Duality in linearized gravity

TL;DR

This work demonstrates that $SO(2)$ duality rotations of the linearized gravitational curvature can be extended to a symmetry of the Pauli-Fierz action in four dimensions by introducing two local symmetric two-index superpotentials. The duality acts as an $SO(2)$ rotation on the pair of potentials $(P_{mn},\\Phi_{mn})$, yielding a Maxwell-like action with a conserved Noether charge that has a Chern-Simons-like form. The authors derive explicit transformation rules, prove invariance of the Hamiltonian and kinetic terms, and present a manifestly duality-invariant $SO(2)$-vector formulation. These results deepen the understanding of gravitational duality in the linear regime and hint at connections to hidden symmetries in dimensional reduction and potential extensions to non-linear gravity.

Abstract

We show that duality transformations of linearized gravity in four dimensions, i.e., rotations of the linearized Riemann tensor and its dual into each other, can be extended to the dynamical fields of the theory so as to be symmetries of the action and not just symmetries of the equations of motion.

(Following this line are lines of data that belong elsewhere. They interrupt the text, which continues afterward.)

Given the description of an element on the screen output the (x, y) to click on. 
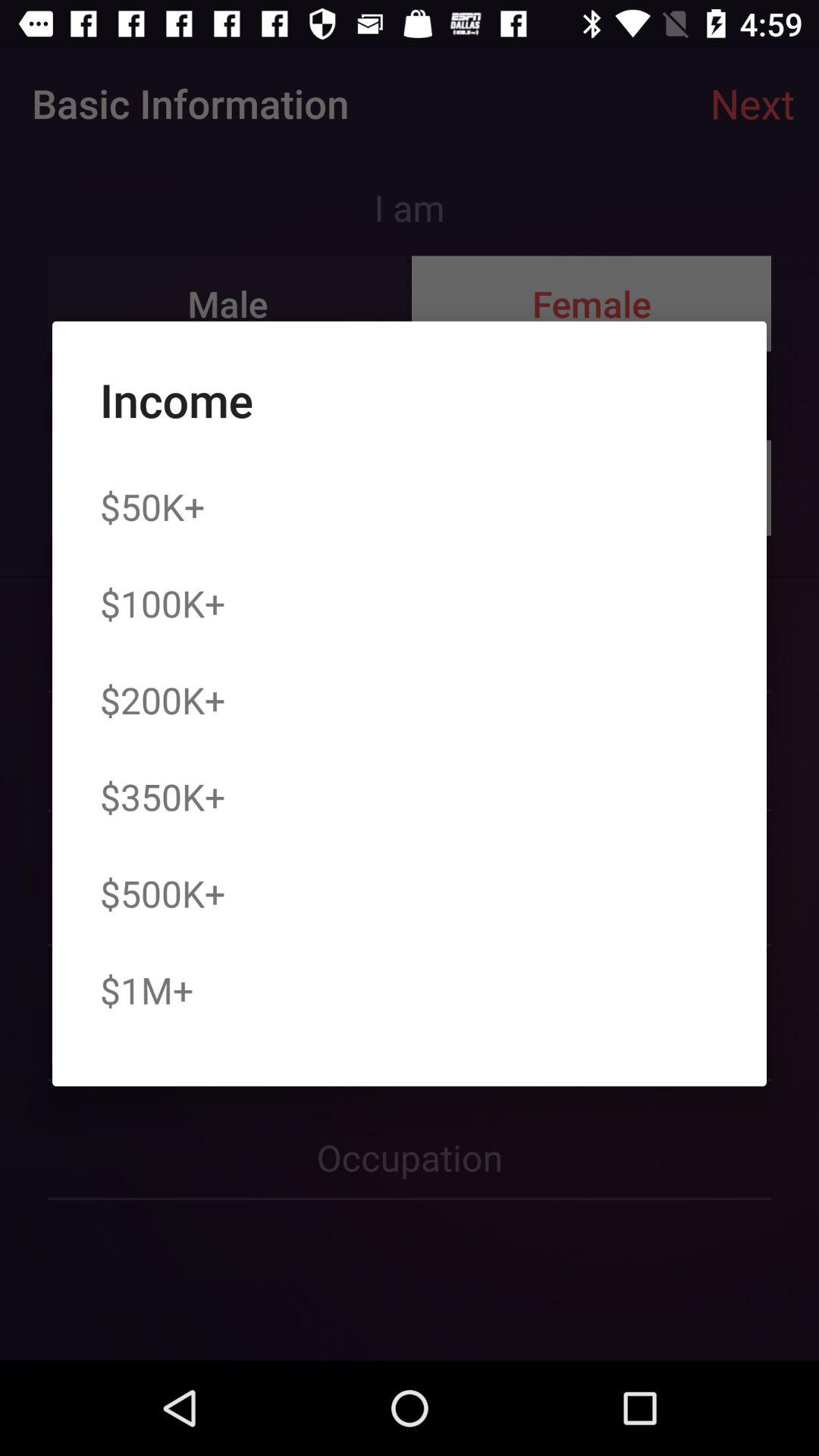
flip until the $200k+ (162, 699)
Given the description of an element on the screen output the (x, y) to click on. 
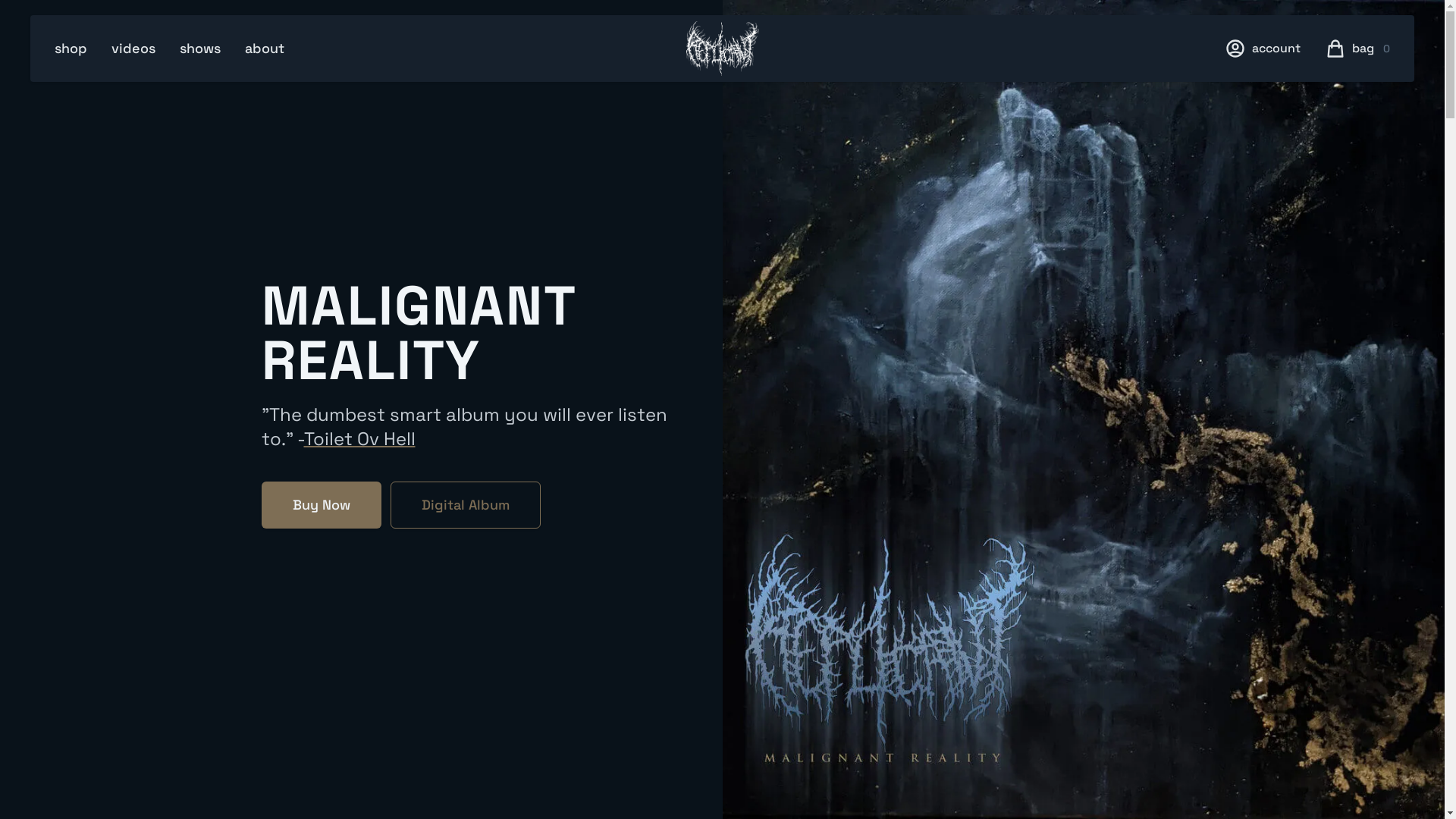
shows Element type: text (199, 48)
about Element type: text (264, 48)
Replicant - New Jersey Death Metal Element type: text (721, 48)
Digital Album Element type: text (464, 504)
shop Element type: text (70, 48)
Buy Now Element type: text (320, 504)
account Element type: text (1276, 48)
Toilet Ov Hell Element type: text (358, 438)
bag 0 Element type: text (1371, 48)
videos Element type: text (133, 48)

Our approach relies on the introduction of two "superpotentials", one for the spatial components of the spin-2 field and the other for their canonically conjugate momenta. These superpotentials are two-index, symmetric tensors. They can be taken to be the basic dynamical fields and appear locally in the action. They are simply rotated into each other under duality. In terms of the superpotentials, the canonical generator of duality rotations is found to have a Chern-Simons like structure, as in the Maxwell case.